PASSAGE PROVIDED:
....................

I think Family Day Care is run by most councils, but you would need to check with the specific council that will be relevent to you. That of course you will not know till you decide where you are going to live. VICIOUS CIRCLE!! Living in Melbourne CBD is not, in my humble opinion, the way to go for families. You will also pay more in rent the closer you are to CBD. There is very much a East v West culture in Melbourne. Those in the SE suburbs will say they would never live in the Western suburbs and yet the Prime Ministers home was in the Western suburbs before she was elected. I think it comes down to personal opinion. I have mine and will happily give it if requested by PM as I don't want to offend anyone. Outer suburbs are quite well serviced by the tram/train network and it is a quicker way to get to CBD than by driving during peak hours and cheaper too, given the parking fees. In Oz you need a car. Everything is so much further than back home. It is nothing to travel 40k to work, but in UK that is a distance. The roads here are big and wide and even with a good transport system, you really need a car, even if it is to just get you to the train/bus station, otherwise you are really going to limit yourself as to where you can look for a home. Melbourne is a BIG place and most people do not live or work in CBD. I found it daunting when we first arrived here but as soon as we got a car, we became independant and all of a sudden things were easier, work, schools, shops etc. It is a hell of a move to start with without adding any extra pressure on to it that you may be able to avoid. I thought that other than the weather, life in Oz would be much the same as at home, its not, so prepare yourselves for a big culture shock. If you don't have family or close friends here to be able to set things up for you before you get here, try to make things as easy on your self as you can and a car will deffinately make things easier!!


----------



## Fiona46 (May 30, 2011)

Cavan family said:


> Hi there would luv to hear from families that have or that are going to move to OZ Melbourne area as we are hoping to be moving over by sept oct time, as my husband is out there at moment trying to find sponsorship so all is going good for him so far, we have two kids 4 and 6 months girl and boy, it's a big move for us but we so sick and fed up of ireland and want a better life for our two little ones.

....................

RECORD EXCERPTS:
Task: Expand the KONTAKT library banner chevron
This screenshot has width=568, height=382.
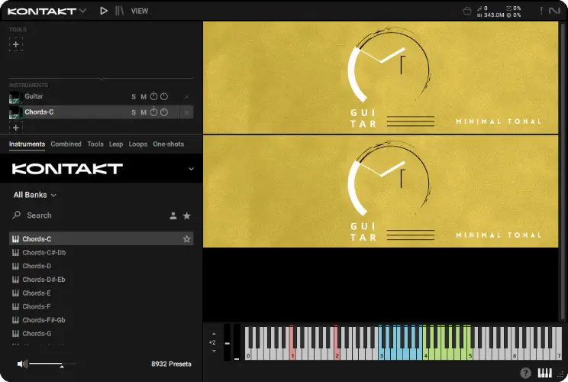Action: click(x=191, y=169)
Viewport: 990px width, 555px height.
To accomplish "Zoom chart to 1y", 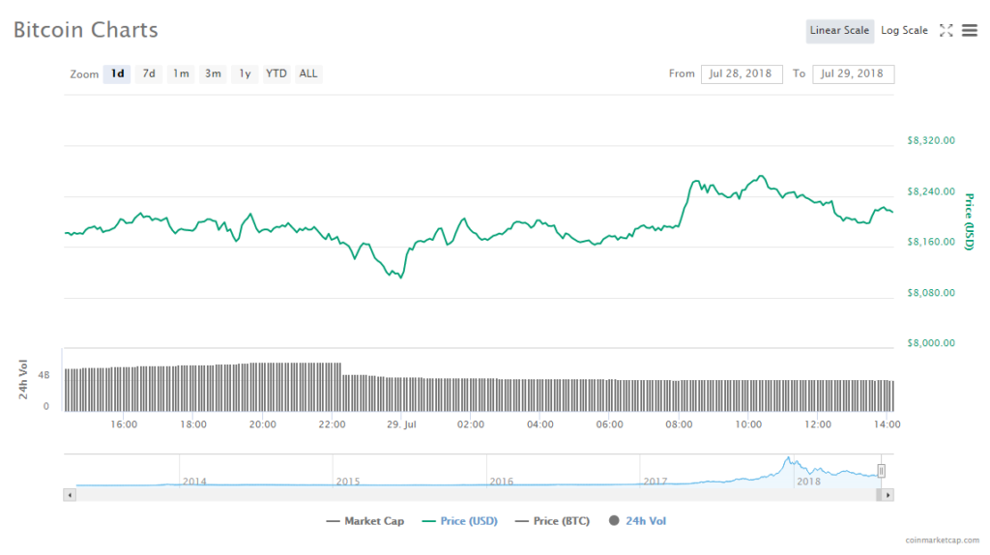I will (x=245, y=73).
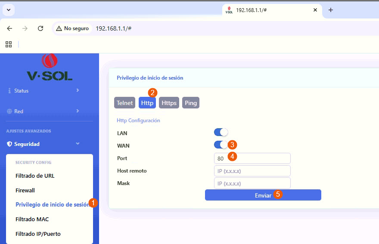Open a new browser tab with plus
The width and height of the screenshot is (379, 244).
coord(331,10)
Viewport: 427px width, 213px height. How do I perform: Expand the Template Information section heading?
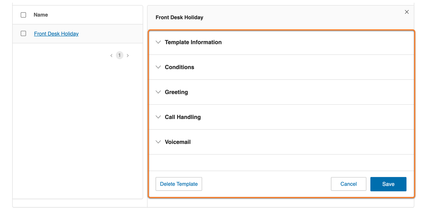(x=193, y=42)
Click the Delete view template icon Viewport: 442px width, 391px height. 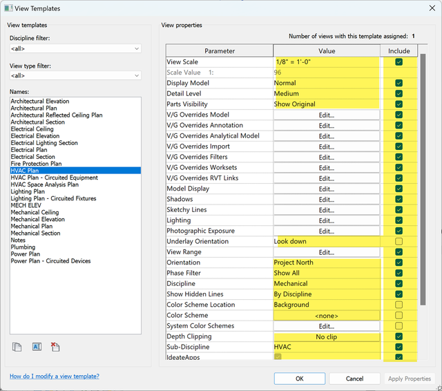coord(55,347)
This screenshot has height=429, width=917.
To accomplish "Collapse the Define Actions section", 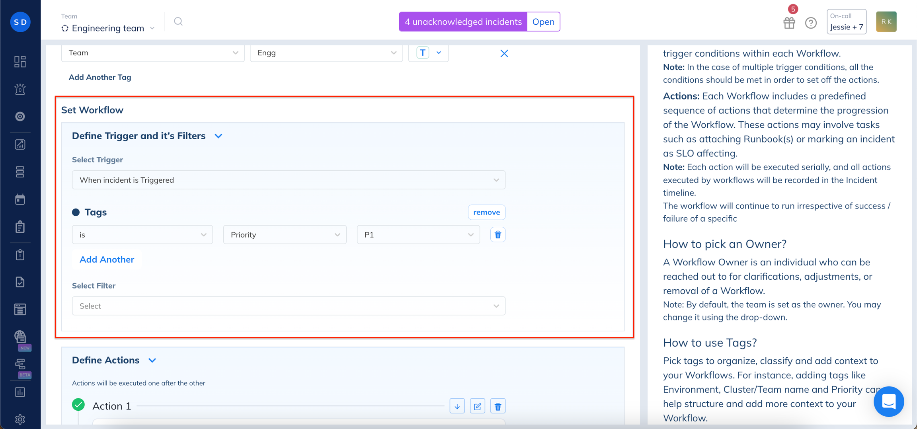I will (x=152, y=361).

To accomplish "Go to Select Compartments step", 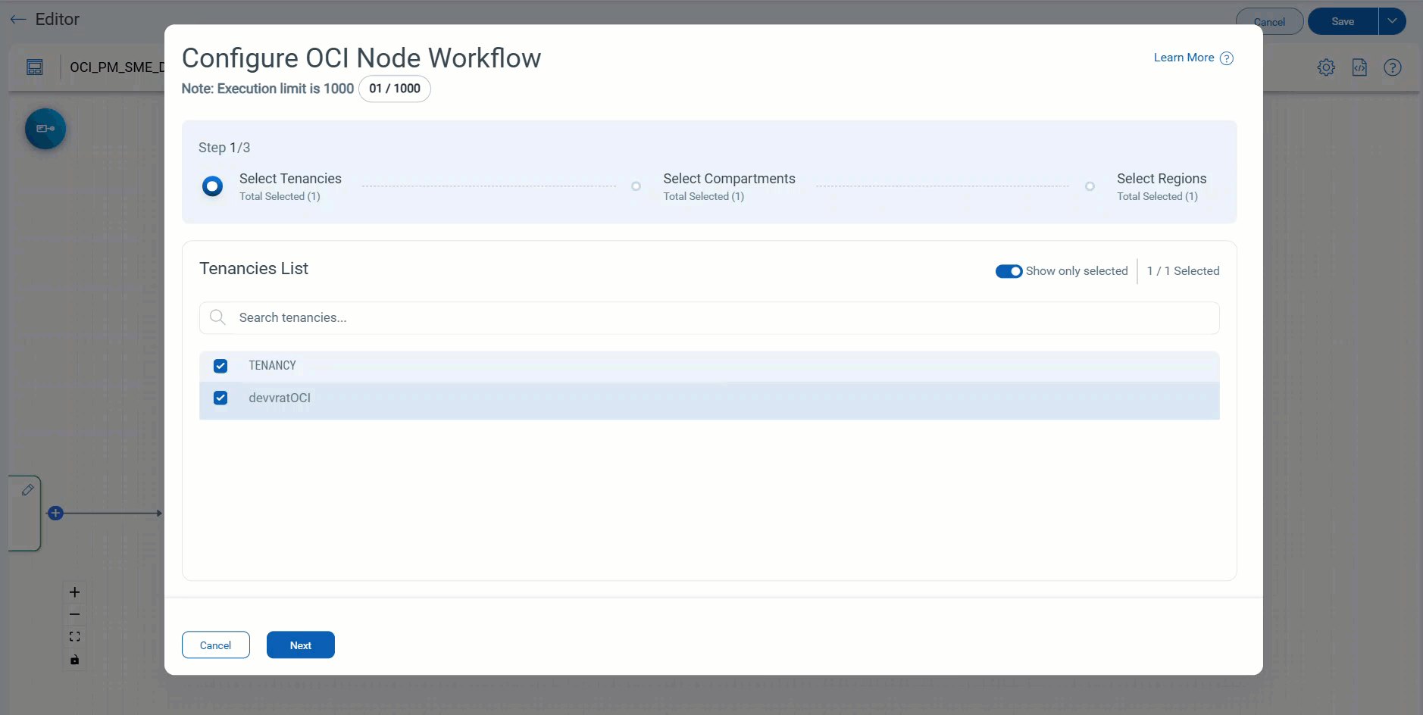I will 728,179.
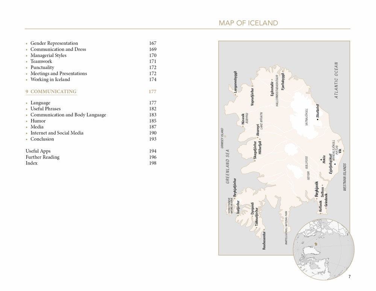Click the page number 7 at bottom
The width and height of the screenshot is (376, 291).
pyautogui.click(x=349, y=276)
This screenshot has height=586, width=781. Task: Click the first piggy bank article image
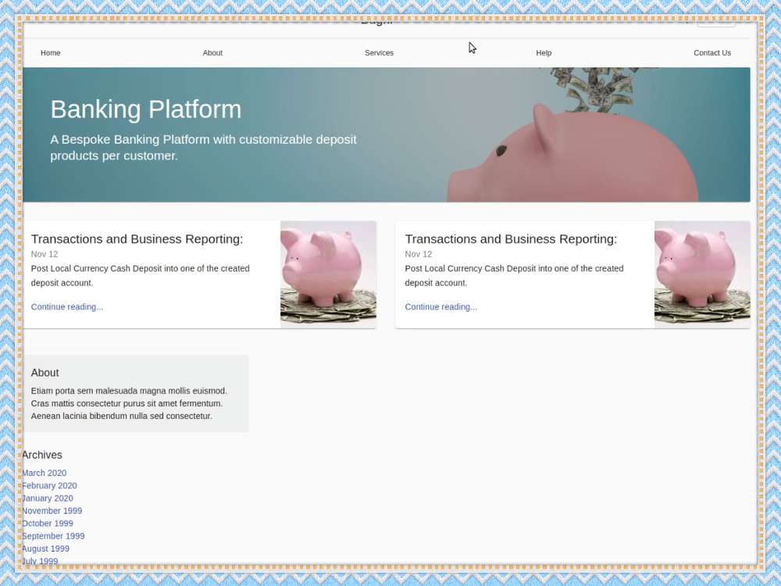328,273
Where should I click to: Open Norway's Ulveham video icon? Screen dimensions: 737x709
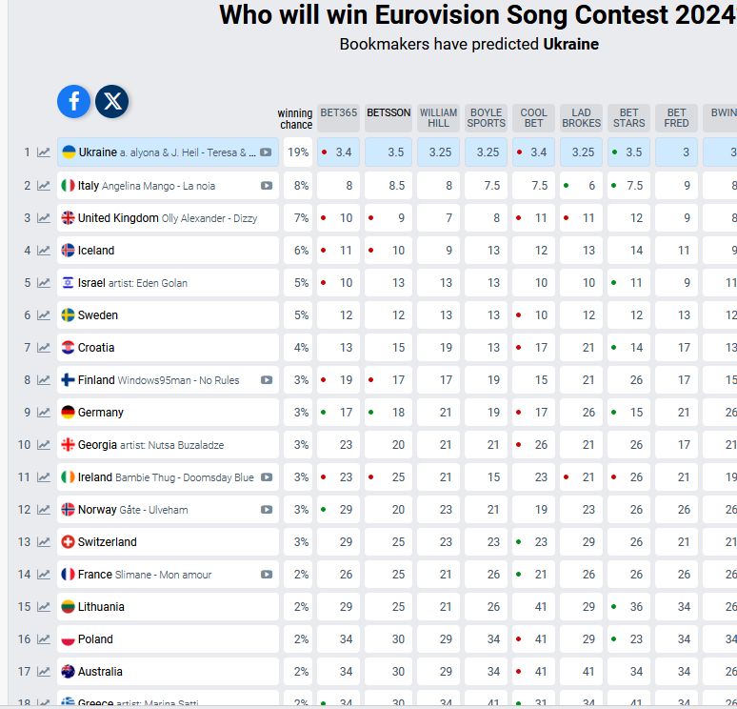click(267, 510)
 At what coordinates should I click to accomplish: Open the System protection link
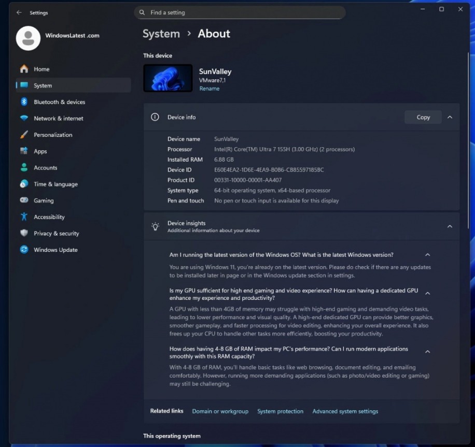point(280,411)
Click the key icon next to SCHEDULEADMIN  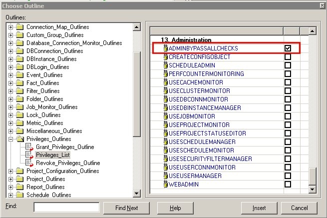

....................

AIM:
Reproduce the part of the forum post about moving to Melbourne between "## Fiona46 (May" and "two little ones.", inclusive.

ANSWER TO THIS TASK:
## Fiona46 (May 30, 2011)

Cavan family said:


> Hi there would luv to hear from families that have or that are going to move to OZ Melbourne area as we are hoping to be moving over by sept oct time, as my husband is out there at moment trying to find sponsorship so all is going good for him so far, we have two kids 4 and 6 months girl and boy, it's a big move for us but we so sick and fed up of ireland and want a better life for our two little ones.